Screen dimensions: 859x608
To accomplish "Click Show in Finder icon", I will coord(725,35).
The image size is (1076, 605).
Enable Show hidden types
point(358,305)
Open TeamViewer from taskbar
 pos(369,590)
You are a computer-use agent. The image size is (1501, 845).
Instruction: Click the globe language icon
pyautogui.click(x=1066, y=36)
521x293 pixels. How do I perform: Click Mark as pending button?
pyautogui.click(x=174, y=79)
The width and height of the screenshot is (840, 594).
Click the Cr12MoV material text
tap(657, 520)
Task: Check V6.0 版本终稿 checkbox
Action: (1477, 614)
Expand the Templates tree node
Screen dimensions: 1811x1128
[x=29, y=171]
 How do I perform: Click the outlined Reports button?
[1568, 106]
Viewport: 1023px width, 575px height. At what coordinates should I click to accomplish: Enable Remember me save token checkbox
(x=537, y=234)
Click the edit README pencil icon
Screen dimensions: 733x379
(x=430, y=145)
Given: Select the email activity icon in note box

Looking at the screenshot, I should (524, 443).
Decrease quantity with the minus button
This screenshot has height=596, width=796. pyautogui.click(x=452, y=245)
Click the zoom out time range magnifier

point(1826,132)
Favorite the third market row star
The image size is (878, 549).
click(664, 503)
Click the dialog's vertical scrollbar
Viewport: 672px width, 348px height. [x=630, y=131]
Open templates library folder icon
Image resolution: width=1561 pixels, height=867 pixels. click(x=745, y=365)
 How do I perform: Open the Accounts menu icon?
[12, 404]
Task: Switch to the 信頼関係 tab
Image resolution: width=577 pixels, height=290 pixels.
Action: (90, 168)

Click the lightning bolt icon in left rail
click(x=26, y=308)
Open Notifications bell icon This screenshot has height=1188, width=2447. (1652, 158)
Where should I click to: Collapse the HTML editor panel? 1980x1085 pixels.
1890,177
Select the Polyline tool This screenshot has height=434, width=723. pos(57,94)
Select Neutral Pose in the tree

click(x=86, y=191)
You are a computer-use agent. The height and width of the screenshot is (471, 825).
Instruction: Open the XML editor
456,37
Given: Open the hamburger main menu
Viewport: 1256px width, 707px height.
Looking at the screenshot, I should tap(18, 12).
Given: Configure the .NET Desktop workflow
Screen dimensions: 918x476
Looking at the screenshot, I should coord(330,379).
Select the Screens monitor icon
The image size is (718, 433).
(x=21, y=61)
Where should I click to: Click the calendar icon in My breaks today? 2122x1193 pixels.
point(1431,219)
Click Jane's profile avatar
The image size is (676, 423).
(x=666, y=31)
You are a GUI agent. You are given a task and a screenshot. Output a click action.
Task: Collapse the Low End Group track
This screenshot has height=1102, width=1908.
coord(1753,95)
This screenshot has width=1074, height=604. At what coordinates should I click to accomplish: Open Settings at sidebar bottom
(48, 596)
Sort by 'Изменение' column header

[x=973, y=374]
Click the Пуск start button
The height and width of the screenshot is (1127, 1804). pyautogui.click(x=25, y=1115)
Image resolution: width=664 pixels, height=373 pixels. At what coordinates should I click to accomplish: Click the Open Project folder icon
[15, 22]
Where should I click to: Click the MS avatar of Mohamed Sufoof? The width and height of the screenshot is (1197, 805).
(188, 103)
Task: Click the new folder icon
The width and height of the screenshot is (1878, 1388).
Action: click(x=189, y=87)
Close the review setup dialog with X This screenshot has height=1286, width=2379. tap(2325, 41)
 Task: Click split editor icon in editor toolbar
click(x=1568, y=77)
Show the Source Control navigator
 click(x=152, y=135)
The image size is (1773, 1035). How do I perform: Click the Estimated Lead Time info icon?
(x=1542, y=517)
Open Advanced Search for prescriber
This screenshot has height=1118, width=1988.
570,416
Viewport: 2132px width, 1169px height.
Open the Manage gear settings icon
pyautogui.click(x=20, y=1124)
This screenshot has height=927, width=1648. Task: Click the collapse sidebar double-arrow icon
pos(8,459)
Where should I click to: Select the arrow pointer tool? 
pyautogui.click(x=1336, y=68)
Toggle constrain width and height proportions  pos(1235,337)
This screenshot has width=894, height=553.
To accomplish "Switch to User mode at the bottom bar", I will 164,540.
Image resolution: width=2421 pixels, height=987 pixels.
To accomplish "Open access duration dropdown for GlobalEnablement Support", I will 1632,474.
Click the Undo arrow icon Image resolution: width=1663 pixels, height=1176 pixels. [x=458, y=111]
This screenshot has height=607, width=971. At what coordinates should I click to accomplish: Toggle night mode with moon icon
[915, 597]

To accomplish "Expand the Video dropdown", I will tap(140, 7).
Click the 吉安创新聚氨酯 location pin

**WORK TO BE COMPLETED**: Read through the entries and copy each line in which "dropdown" appears.

**RESPONSE**:
To accomplish "Open access duration dropdown for GlobalEnablement Support", I will 1632,474.
To accomplish "Expand the Video dropdown", I will tap(140, 7).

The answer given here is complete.